SHERBURN - It's tough enough to fit in during high school without a bully making life miserable.

Unfortunately, bullying today goes beyond stealing lunch money. Given cell phones and Facebook, it's easier to be a bully, and to be much more vicious.

Nationwide, teen and young adult suicides have made headlines because of bullying. Those stories were shown during a student group's push for an anti-bullying pledge Wednesday at Martin County West.

Article Photos

NO?BULLYING?— Martin County West High School students Eric Reisdorfer, from left, Patience Poyzer, Allen Thompson and Cody Allen Leschefske collect names from fellow students as they sign the pledge to not bully their classmates Wednesday in Sherburn.

"While they're standing in line for lunch, they have a chance to see this Power Point," explained Beth Haskins, an instructor for the Safe Boundaries group at Martin County West. "Bullying is so prevalent, so we focused on the suicides as a result of bullying"

Safe Boundaries is in the pilot stage at Martin County West. Haskins, along with Billie Gatton, both of Community Options and Resources, oversee the initiative. The success seen with students in the pilot program may help get it implemented for the entire student body.

"The Safe Boundaries is human development and sexuality educational programs for individuals with developmental disabilities," Haskins explained. "Most of it deals with social behaviors and self-esteem. It was designed for people with developmental disabilities, to help them protect themselves from abuse, and have respect for themselves."

From the pilot program, students involved have already shown great progress.

"We're definitely seeing more self-confidence, more maturing," said Christine Hall, a staff member at Martin County West who works with students in the program.

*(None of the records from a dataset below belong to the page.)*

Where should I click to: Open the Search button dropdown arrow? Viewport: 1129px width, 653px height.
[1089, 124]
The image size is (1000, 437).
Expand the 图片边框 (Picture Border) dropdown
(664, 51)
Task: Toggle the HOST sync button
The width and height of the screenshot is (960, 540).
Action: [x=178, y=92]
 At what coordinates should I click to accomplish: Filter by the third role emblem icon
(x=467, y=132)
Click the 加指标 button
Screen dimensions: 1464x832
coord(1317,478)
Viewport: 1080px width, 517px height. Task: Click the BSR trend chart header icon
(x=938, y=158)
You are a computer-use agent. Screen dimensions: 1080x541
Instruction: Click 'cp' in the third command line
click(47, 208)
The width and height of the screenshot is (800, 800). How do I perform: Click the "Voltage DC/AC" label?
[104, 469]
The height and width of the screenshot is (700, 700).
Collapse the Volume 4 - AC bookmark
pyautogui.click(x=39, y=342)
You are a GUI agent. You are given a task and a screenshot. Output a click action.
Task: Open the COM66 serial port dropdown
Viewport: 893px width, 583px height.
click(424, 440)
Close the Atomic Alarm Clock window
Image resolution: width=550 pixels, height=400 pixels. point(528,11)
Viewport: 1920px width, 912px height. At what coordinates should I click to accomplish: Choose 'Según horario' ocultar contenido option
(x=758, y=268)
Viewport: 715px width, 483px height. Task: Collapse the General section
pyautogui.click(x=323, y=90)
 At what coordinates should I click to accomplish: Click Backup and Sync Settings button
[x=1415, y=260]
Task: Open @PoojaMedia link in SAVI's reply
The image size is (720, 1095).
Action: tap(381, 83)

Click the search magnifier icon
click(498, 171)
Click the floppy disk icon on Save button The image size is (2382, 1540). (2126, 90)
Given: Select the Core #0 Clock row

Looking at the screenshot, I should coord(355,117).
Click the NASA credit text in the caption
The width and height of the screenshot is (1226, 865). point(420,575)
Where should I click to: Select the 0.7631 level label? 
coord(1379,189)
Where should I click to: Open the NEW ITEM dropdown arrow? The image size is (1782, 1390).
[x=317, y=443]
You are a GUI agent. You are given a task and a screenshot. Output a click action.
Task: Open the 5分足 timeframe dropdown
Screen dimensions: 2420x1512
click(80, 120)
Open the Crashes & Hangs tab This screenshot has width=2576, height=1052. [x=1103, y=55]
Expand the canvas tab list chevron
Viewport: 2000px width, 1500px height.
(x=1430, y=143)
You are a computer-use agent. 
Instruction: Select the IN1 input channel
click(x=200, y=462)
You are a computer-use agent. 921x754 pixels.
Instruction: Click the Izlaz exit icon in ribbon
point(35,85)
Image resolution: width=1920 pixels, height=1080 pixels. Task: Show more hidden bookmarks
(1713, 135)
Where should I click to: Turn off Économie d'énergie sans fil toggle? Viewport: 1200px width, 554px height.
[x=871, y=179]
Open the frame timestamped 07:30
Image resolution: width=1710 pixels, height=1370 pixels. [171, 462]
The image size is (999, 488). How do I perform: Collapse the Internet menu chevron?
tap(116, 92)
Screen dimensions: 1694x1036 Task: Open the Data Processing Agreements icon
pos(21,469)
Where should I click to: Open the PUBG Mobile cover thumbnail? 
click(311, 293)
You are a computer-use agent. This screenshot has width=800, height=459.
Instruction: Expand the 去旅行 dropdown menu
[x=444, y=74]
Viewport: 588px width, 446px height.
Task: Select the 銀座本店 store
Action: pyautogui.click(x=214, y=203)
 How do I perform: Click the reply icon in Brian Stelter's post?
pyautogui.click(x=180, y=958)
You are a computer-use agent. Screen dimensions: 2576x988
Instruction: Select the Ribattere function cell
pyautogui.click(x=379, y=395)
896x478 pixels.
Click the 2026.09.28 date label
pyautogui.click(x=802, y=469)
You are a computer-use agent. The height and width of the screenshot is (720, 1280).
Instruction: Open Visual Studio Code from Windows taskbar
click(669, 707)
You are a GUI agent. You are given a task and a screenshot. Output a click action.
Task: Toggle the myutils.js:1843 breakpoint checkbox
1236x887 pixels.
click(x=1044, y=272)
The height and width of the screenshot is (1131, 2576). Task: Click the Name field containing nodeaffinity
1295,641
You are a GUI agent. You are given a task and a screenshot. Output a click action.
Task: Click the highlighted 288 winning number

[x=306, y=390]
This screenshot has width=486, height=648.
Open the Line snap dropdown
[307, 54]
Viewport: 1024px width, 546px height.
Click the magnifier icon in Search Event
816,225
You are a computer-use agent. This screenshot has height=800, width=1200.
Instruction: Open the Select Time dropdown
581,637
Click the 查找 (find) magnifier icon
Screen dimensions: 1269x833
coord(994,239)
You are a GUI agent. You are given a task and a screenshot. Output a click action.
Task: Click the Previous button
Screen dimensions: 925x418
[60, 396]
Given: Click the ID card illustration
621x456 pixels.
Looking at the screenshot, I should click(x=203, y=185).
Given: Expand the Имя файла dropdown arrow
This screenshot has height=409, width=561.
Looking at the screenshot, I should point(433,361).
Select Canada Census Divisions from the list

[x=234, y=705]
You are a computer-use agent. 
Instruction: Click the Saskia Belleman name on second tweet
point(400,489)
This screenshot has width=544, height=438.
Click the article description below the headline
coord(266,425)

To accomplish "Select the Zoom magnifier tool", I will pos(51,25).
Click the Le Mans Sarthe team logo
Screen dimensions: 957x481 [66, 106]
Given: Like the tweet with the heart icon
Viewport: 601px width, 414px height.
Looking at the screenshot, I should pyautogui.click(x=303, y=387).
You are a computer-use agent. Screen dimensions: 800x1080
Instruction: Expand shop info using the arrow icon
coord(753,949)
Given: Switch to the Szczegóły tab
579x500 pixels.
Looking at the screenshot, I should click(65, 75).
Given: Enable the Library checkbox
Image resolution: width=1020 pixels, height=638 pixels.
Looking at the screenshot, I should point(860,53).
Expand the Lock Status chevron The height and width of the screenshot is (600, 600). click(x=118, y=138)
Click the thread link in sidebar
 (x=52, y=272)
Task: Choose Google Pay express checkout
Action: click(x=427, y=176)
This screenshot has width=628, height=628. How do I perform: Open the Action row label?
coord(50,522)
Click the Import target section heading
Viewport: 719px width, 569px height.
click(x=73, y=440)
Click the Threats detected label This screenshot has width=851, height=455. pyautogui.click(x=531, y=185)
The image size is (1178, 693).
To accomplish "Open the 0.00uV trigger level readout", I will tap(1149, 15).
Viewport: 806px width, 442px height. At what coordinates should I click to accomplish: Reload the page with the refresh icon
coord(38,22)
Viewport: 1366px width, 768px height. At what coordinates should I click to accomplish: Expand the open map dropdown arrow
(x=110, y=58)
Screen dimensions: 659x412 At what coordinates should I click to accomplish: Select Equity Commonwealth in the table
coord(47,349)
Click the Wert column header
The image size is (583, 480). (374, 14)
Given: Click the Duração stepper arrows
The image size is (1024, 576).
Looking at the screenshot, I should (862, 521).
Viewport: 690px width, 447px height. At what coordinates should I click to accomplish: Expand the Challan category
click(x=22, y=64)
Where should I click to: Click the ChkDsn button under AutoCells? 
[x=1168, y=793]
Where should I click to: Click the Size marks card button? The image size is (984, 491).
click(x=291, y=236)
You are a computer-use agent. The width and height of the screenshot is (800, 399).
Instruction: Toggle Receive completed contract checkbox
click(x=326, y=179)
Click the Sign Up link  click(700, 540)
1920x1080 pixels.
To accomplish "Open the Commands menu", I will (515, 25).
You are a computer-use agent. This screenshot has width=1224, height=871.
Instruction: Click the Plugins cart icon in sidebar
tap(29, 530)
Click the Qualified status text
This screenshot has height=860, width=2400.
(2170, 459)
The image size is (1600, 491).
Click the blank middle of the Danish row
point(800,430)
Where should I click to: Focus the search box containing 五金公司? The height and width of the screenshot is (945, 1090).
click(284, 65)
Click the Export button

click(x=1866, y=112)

"I've become stronger, I try to help people who are bullied, and I have helped two people," said Brittany DeVary, a senior at Martin County West. "They went and told somebody about it."

DeVary added she never would have had the courage to step in before the Safe Boundaries class.

During lunch hours Wednesday, the group had an anti-bullying pledge posted for students and staff to sign.

"This is something we want to see, the adults role-modeling the behavior for students," Haskins said.

The program has been used for years in Community Options and Resources. Haskins and Gatton approached the school to try "Safe Boundaries"

"I felt there was a need for the students who are now participating," said Kia Ringnell, a Martin County West staff member who helped approve the program. "We need the awareness that this happens, even in our school. This is good to have this one step forward in stopping bullying."

Meanwhile students not only learn the right ways to deal with bullying - ignoring the bullies, telling them to stop, telling an authority and standing up for others who are bullied - they are also learning qualities like self-respect, confidence and kindness.

"I'm nervous, but happy," said freshman J.D. Harberts about presenting the pledge to his peers.

But he also thought it might be easier next time, since he "will have done it before."

"It's a really good program," added junior Eric Reisdorfer. "I recommend it to kids who want to feel better about themselves."